Evaluate $$\lim_{n\to+\infty}\int_{0}^{1}\ln(1-x^2+2x^{n}+x^{2n}){\rm d}x.$$
I guess it needs to apply Integral Mean Value Theorem or Integral Inequality . But I fail to find the upper-bound function and the lower-bound function. Who can offer a hint?Thanks!
On
An addendum to Achille's answer on how to evaluate the integral once the convergence difficulties have been addressed. In the region $|x| < 1$, \begin{align*} \int \log(1-x^2)\, dx &= x \log (1-x^2) + \int \frac{2x^2}{1-x^2}\, dx \tag{integration by parts} \\ &= x \log (1-x^2) + \int \left(\frac{1}{1+x} + \frac{1}{1-x} - 2\, \right) \tag{partial fractions}dx \\ &= (x+1) \log (1+x) + (x+1) \log (1-x) - 2x + C. \end{align*} Taking $0$ and $1$ as our limits of integration, we note that the last line equals $C$ at $x = 0$. At $x = 1$, the term $(x-1) \log (1-x)$ vanishes as $\lim_{x \to 0} x \log x$, and the remaining terms give $2 \log 2 - 2 + C$, so we have $$\int_0^1 \log(1-x^2)\, dx = \log 4 - 2.$$
The integrals at hand can be rewritten as $$\int_0^1 \log(1 - x^2 + 2x^n + x^{2n}) dx = 2\int_0^1 \log(1+x^n) dx - \int_0^1 f_n(x) dx$$ where $f_n(x) = -\log\left(1 - \left(\frac{x}{1+x^n}\right)^2 \right)$.

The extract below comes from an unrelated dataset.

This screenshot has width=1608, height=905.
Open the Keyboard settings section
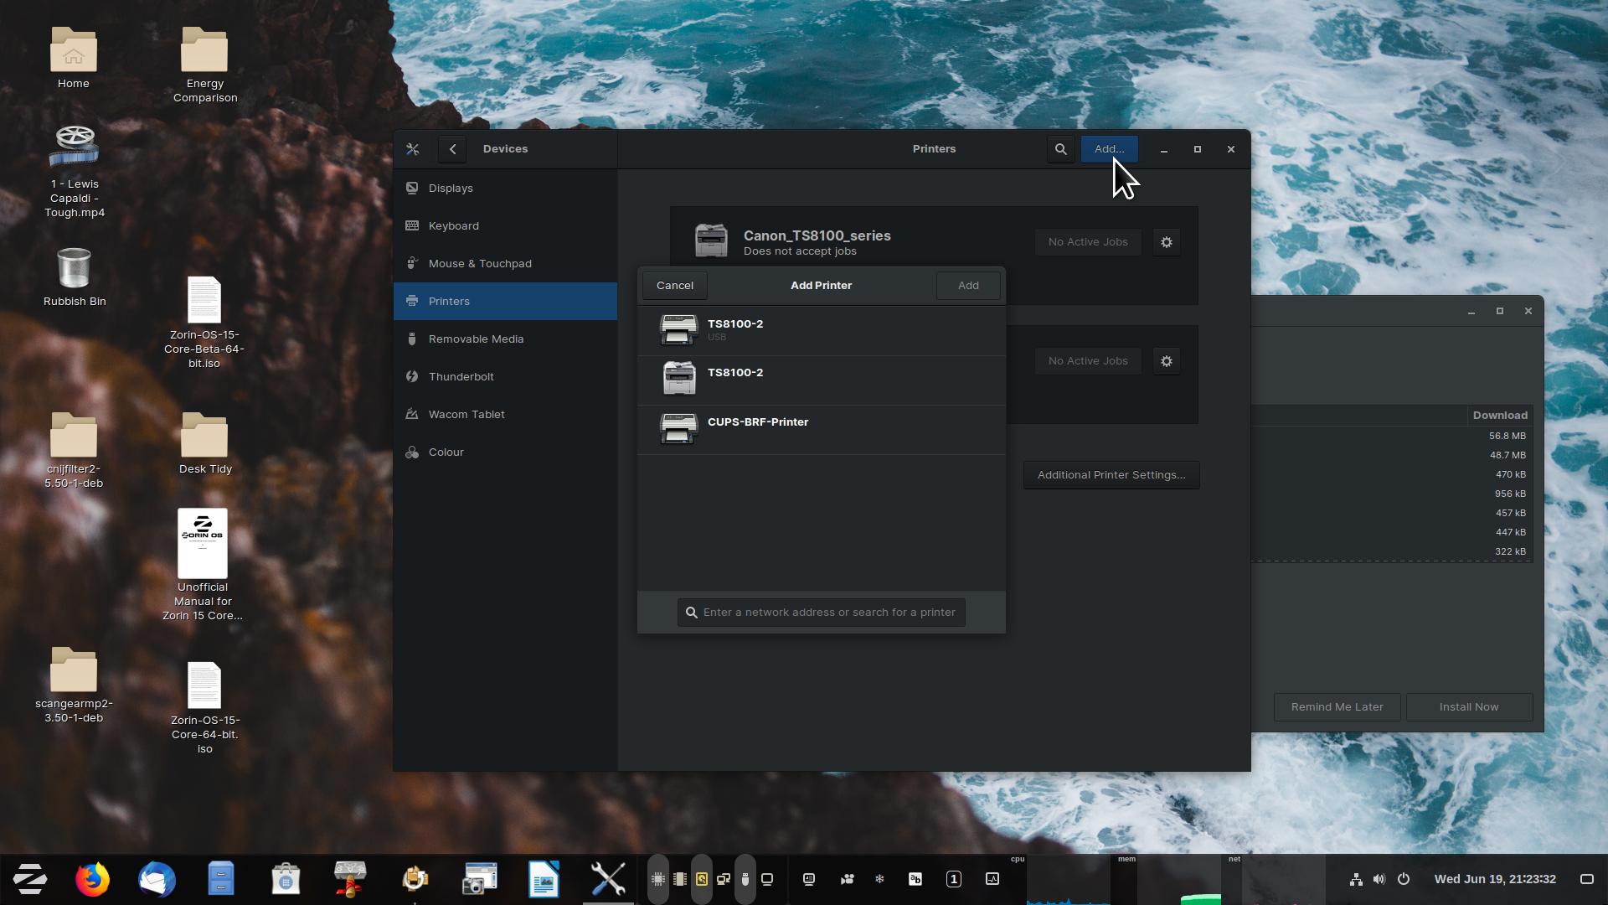453,225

For the first piece, we can bound it as
$$0 \le \int_0^1 \log(1+x^n) dx \le \int_0^1 x^n dx = \frac{1}{n+1}$$
By squeezing, this leads to $\lim_{n\to\infty} \int_0^1 \log(1+x^n) dx = 0$.

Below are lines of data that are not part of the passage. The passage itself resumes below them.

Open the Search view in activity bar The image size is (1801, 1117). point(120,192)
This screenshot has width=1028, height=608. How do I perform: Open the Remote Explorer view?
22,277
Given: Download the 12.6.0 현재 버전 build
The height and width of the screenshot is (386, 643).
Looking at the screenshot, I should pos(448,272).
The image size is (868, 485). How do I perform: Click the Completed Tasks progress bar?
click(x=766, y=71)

For the second piece, notice for any fixed $x \in (0,1)$, we have
$$0 \le f_n(x) \le f_{n+1}(x) \le \infty \quad\text{ and }\quad \lim_{n\to\infty} f_n(x) = -\log(1-x^2)$$
Using Monotone converge theorem, we find
$$\lim_{n\to\infty} \int_0^1 f_n(x) dx = \int_0^1 \lim_{n\to\infty} f_n(x) dx = -\int_0^1\log(1-x^2) dx = 2-\log 4$$
Combine these, we can conclude the integrals at hand converge and
$$\lim_{n\to\infty}\int_0^1\log(1-x^2 + 2x^n + x^{2n}) dx = 2\cdot 0 - (2-\log 4) = \log 4 - 2$$